De esta manera, Jorge Octavio Cortés Hernández sació la antipatía que sentía. Los días de insultos y aversión hacia su padre habían terminado. Lo siguiente era borrar su rastro, deshacerse del cuerpo e idear una coartada que le permitiera salir bien librado.

Nervioso, salió de forma apresurada. Encendió su camioneta y recorrió las calles, divagando sobre el hecho que recién cometió y el destino que daría al último vestigio de su progenitor. Finalmente, se detuvo cuando inconscientemente terminó frente a un lote despoblado, ubicado en las cercanías de la Avenida Adolf B. Horn, en Tlajomulco de Zúñiga. Ahí —pensó— sería la tumba ideal para quien no significaba más que un delito del cual pretendía escapar a toda costa.

Jorge Octavio Cortés Hernández regresó a su domicilio y envolvió el cuerpo en una colchoneta. Lo cargó en sus hombros y lo echó a su vehículo. Regresó por herramientas para cavar el foso que ocultaría su crimen y, una vez con todo en la camioneta, se enfiló rumbo al predio aquel y lo sepultó.

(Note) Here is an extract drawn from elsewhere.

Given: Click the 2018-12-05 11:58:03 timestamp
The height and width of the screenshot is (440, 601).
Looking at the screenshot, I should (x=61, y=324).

Siete días transcurrieron para que la extrañeza de vecinos y familiares de no encontrar a don José Luis se hiciera evidente y la denuncia de desaparición llegara a la Procuraduría de Justicia. El presunto parricida señaló a los curiosos que la última vez que supo de su padre estaba platicando con una persona afuera de su casa, más ya no supo de él. Fue una coartada que le sirvió a la perfección, pues continuó con su vida habitual sin mayores sobresaltos.

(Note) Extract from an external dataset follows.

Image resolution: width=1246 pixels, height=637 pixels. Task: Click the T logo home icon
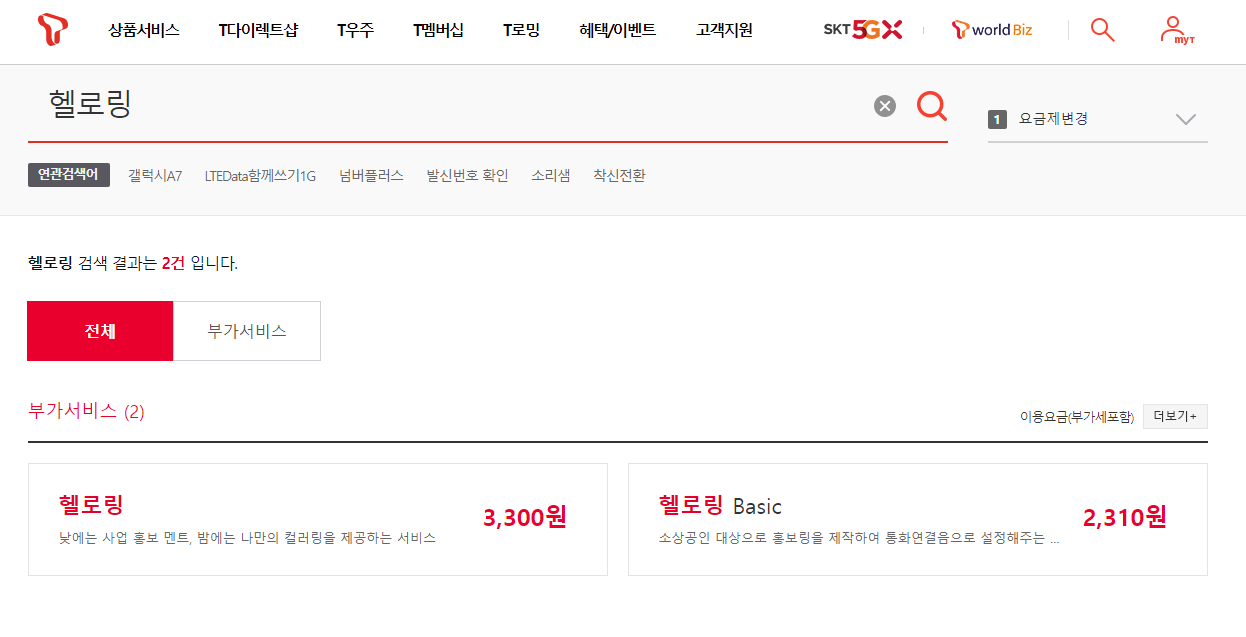click(52, 30)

Dos años después, el crimen se resolvió y el autor confesó la razón por la cual actuó de esa manera. El área de Desaparecidos de la Procuraduría sospechó de la tranquilidad con la que Jorge Octavio realizó sus declaraciones y esto levantó sospechas, hasta que finalmente las tácticas del interrogatorio rindieron frutos y la máscara cayó.

“Toda la vida me trató mal; no me daba de comer, nunca se ocupaba de nosotros. Desde que una novia mía me dijo lo que él hablaba de mí, empecé a planear si lo mataba o no. A veces decía que no, pero me ganó el coraje…”, fue el discurso que dio ante las grabadoras de la fiscalía estatal.

Tras obtener la confesión, el área destinada a resolver el hecho acudió al sitio en que se encontraban los restos. El parricida confeso los condujo al predio que no visitaba desde que ultimó a su padre y, tras lidiar con 50 centímetros de tierra, se reencontró con él, sólo que la imagen del hombre aquel que abatió a palos era distinta.

Las heridas que le ocasionó seguían ahí, evidenciando la saña con la cual asestó su ataque. La fosa clandestina había devorado la piel de su familiar; sólo restaba una osamenta consumida por el tiempo.

Las miradas de los agentes investigadores se clavaron en el hombre que rato antes les reveló el artero crimen; la lucidez que demostró al reencontrarse con el hombre que le dio vida, en ese grotesco estado, sólo evidenció que, como dos años atrás, el saberse asesino de su padre continuaba sin importarle en lo absoluto.